| Records to use |
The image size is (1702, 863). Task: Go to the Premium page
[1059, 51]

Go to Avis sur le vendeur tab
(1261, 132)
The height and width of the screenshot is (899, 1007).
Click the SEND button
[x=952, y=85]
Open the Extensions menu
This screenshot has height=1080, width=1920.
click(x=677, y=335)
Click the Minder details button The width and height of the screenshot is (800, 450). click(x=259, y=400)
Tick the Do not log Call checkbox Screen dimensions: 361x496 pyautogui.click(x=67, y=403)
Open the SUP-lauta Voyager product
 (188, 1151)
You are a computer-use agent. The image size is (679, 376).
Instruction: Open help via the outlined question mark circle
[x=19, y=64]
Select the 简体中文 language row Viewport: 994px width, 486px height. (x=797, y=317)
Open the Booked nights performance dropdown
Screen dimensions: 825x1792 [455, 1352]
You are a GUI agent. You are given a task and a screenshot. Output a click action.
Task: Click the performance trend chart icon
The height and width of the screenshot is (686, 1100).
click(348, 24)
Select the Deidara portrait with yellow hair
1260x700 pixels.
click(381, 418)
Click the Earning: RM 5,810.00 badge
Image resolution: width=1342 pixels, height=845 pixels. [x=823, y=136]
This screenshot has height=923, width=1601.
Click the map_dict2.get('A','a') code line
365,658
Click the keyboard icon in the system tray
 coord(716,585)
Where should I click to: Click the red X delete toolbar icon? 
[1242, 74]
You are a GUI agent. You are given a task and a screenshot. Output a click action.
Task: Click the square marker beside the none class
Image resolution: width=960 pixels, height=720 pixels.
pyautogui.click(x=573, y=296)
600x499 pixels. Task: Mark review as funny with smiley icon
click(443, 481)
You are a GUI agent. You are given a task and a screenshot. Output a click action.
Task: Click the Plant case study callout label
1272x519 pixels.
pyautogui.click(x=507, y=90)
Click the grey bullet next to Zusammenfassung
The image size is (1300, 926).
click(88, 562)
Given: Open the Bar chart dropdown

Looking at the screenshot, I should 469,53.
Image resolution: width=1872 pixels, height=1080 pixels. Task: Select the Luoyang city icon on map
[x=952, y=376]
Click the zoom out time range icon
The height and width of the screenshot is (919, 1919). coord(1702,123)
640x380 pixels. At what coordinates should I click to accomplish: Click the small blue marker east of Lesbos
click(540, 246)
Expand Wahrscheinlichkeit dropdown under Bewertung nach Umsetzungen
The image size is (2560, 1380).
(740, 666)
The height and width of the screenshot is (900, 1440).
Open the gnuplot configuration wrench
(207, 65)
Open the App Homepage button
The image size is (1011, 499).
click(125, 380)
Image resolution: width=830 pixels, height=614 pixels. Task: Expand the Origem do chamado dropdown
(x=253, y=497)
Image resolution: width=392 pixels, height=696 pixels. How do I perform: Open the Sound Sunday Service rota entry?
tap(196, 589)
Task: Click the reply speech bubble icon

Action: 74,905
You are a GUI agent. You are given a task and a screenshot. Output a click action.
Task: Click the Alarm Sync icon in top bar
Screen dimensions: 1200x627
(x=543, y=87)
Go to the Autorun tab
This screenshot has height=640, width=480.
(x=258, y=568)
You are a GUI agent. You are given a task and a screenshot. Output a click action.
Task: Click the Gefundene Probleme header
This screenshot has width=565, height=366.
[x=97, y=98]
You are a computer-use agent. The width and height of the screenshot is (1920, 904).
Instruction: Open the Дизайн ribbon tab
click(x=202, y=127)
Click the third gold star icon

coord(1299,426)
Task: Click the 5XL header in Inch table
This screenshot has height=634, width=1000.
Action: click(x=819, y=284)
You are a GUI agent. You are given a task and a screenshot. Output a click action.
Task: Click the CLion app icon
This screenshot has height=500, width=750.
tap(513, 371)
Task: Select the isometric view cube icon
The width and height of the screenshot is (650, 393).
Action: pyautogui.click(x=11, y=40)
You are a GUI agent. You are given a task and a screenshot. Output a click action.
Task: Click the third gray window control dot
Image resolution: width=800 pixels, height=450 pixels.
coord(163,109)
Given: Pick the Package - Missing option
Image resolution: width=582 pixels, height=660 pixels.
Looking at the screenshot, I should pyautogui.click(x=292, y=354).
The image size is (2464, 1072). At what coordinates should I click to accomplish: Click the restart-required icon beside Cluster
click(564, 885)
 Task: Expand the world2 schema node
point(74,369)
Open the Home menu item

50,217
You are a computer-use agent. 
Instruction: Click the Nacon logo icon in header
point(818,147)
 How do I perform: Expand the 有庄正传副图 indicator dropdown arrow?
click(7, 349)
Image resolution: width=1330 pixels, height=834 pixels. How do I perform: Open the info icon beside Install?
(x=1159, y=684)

| Problem description |
Transcribe the data exactly.

| Task solution |
The image size is (1702, 863). Task: Go to the Premium page
[1059, 51]

Go to Avis sur le vendeur tab
(1261, 132)
The height and width of the screenshot is (899, 1007).
Click the SEND button
[x=952, y=85]
Open the Extensions menu
This screenshot has height=1080, width=1920.
click(x=677, y=335)
Click the Minder details button The width and height of the screenshot is (800, 450). click(x=259, y=400)
Tick the Do not log Call checkbox Screen dimensions: 361x496 pyautogui.click(x=67, y=403)
Open the SUP-lauta Voyager product
 (188, 1151)
You are a computer-use agent. The image size is (679, 376).
Instruction: Open help via the outlined question mark circle
[x=19, y=64]
Select the 简体中文 language row Viewport: 994px width, 486px height. (x=797, y=317)
Open the Booked nights performance dropdown
Screen dimensions: 825x1792 [455, 1352]
You are a GUI agent. You are given a task and a screenshot. Output a click action.
Task: Click the performance trend chart icon
The height and width of the screenshot is (686, 1100).
click(348, 24)
Select the Deidara portrait with yellow hair
1260x700 pixels.
click(381, 418)
Click the Earning: RM 5,810.00 badge
Image resolution: width=1342 pixels, height=845 pixels. [x=823, y=136]
This screenshot has height=923, width=1601.
Click the map_dict2.get('A','a') code line
365,658
Click the keyboard icon in the system tray
 coord(716,585)
Where should I click to: Click the red X delete toolbar icon? 
[1242, 74]
You are a GUI agent. You are given a task and a screenshot. Output a click action.
Task: Click the square marker beside the none class
Image resolution: width=960 pixels, height=720 pixels.
pyautogui.click(x=573, y=296)
600x499 pixels. Task: Mark review as funny with smiley icon
click(443, 481)
You are a GUI agent. You are given a task and a screenshot. Output a click action.
Task: Click the Plant case study callout label
1272x519 pixels.
pyautogui.click(x=507, y=90)
Click the grey bullet next to Zusammenfassung
The image size is (1300, 926).
click(88, 562)
Given: Open the Bar chart dropdown

Looking at the screenshot, I should 469,53.
Image resolution: width=1872 pixels, height=1080 pixels. Task: Select the Luoyang city icon on map
[x=952, y=376]
Click the zoom out time range icon
The height and width of the screenshot is (919, 1919). coord(1702,123)
640x380 pixels. At what coordinates should I click to accomplish: Click the small blue marker east of Lesbos
click(540, 246)
Expand Wahrscheinlichkeit dropdown under Bewertung nach Umsetzungen
The image size is (2560, 1380).
(740, 666)
The height and width of the screenshot is (900, 1440).
Open the gnuplot configuration wrench
(207, 65)
Open the App Homepage button
The image size is (1011, 499).
click(125, 380)
Image resolution: width=830 pixels, height=614 pixels. Task: Expand the Origem do chamado dropdown
(x=253, y=497)
Image resolution: width=392 pixels, height=696 pixels. How do I perform: Open the Sound Sunday Service rota entry?
tap(196, 589)
Task: Click the reply speech bubble icon

Action: 74,905
You are a GUI agent. You are given a task and a screenshot. Output a click action.
Task: Click the Alarm Sync icon in top bar
Screen dimensions: 1200x627
(x=543, y=87)
Go to the Autorun tab
This screenshot has height=640, width=480.
(x=258, y=568)
You are a GUI agent. You are given a task and a screenshot. Output a click action.
Task: Click the Gefundene Probleme header
This screenshot has width=565, height=366.
[x=97, y=98]
You are a computer-use agent. The width and height of the screenshot is (1920, 904).
Instruction: Open the Дизайн ribbon tab
click(x=202, y=127)
Click the third gold star icon

coord(1299,426)
Task: Click the 5XL header in Inch table
This screenshot has height=634, width=1000.
Action: click(x=819, y=284)
You are a GUI agent. You are given a task and a screenshot. Output a click action.
Task: Click the CLion app icon
This screenshot has height=500, width=750.
tap(513, 371)
Task: Select the isometric view cube icon
The width and height of the screenshot is (650, 393).
Action: pyautogui.click(x=11, y=40)
You are a GUI agent. You are given a task and a screenshot. Output a click action.
Task: Click the third gray window control dot
Image resolution: width=800 pixels, height=450 pixels.
coord(163,109)
Given: Pick the Package - Missing option
Image resolution: width=582 pixels, height=660 pixels.
Looking at the screenshot, I should pyautogui.click(x=292, y=354).
The image size is (2464, 1072). At what coordinates should I click to accomplish: Click the restart-required icon beside Cluster
click(564, 885)
 Task: Expand the world2 schema node
point(74,369)
Open the Home menu item

50,217
You are a computer-use agent. 
Instruction: Click the Nacon logo icon in header
point(818,147)
 How do I perform: Expand the 有庄正传副图 indicator dropdown arrow?
click(7, 349)
Image resolution: width=1330 pixels, height=834 pixels. How do I perform: Open the info icon beside Install?
(x=1159, y=684)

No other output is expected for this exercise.